## Goal
Switch "terminal" to "console" in the items that open with the line containing "The width and height of the screenshot is (924, 1293)." and close with the line containing "click(x=163, y=126)", leaving everything else unchanged. Give back only those lines.

## Exercise data
-- start --

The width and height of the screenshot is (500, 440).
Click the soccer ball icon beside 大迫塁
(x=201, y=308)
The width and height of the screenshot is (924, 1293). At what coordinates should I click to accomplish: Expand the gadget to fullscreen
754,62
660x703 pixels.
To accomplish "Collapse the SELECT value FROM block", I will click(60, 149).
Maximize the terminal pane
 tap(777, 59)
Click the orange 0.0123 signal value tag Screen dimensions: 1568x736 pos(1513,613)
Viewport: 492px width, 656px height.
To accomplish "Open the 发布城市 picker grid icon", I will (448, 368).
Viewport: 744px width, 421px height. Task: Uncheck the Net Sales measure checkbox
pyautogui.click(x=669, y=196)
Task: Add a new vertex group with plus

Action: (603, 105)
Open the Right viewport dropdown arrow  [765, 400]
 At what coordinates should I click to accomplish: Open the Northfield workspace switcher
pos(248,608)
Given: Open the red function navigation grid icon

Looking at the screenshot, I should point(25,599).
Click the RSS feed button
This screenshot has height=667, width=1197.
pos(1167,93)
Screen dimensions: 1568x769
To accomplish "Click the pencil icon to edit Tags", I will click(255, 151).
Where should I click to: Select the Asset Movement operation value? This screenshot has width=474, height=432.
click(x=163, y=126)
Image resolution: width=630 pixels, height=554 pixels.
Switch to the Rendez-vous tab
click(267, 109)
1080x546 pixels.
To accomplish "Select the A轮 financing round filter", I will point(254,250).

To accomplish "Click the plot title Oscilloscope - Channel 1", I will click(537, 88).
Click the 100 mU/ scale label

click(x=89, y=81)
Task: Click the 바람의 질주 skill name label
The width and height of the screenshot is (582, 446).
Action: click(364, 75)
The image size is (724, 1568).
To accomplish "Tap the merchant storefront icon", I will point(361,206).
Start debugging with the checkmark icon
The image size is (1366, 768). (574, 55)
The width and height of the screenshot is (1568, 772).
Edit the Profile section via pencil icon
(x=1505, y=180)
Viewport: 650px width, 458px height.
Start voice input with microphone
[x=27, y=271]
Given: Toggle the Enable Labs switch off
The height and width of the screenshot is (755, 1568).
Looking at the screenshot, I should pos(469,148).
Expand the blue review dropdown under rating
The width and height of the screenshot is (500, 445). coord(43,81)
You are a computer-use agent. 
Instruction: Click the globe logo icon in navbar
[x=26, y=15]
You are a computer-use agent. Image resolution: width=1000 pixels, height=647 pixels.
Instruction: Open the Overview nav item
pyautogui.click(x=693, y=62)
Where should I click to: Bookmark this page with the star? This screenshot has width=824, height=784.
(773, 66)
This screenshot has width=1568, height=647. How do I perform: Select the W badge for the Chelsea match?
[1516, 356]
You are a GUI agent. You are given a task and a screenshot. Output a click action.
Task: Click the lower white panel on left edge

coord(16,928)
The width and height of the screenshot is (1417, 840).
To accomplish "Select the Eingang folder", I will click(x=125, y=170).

-- end --

## Exercise output
The width and height of the screenshot is (924, 1293). At what coordinates should I click to accomplish: Expand the gadget to fullscreen
754,62
660x703 pixels.
To accomplish "Collapse the SELECT value FROM block", I will click(60, 149).
Maximize the console pane
 tap(777, 59)
Click the orange 0.0123 signal value tag Screen dimensions: 1568x736 pos(1513,613)
Viewport: 492px width, 656px height.
To accomplish "Open the 发布城市 picker grid icon", I will (448, 368).
Viewport: 744px width, 421px height. Task: Uncheck the Net Sales measure checkbox
pyautogui.click(x=669, y=196)
Task: Add a new vertex group with plus

Action: (603, 105)
Open the Right viewport dropdown arrow  [765, 400]
 At what coordinates should I click to accomplish: Open the Northfield workspace switcher
pos(248,608)
Given: Open the red function navigation grid icon

Looking at the screenshot, I should point(25,599).
Click the RSS feed button
This screenshot has height=667, width=1197.
pos(1167,93)
Screen dimensions: 1568x769
To accomplish "Click the pencil icon to edit Tags", I will click(255, 151).
Where should I click to: Select the Asset Movement operation value? This screenshot has width=474, height=432.
click(x=163, y=126)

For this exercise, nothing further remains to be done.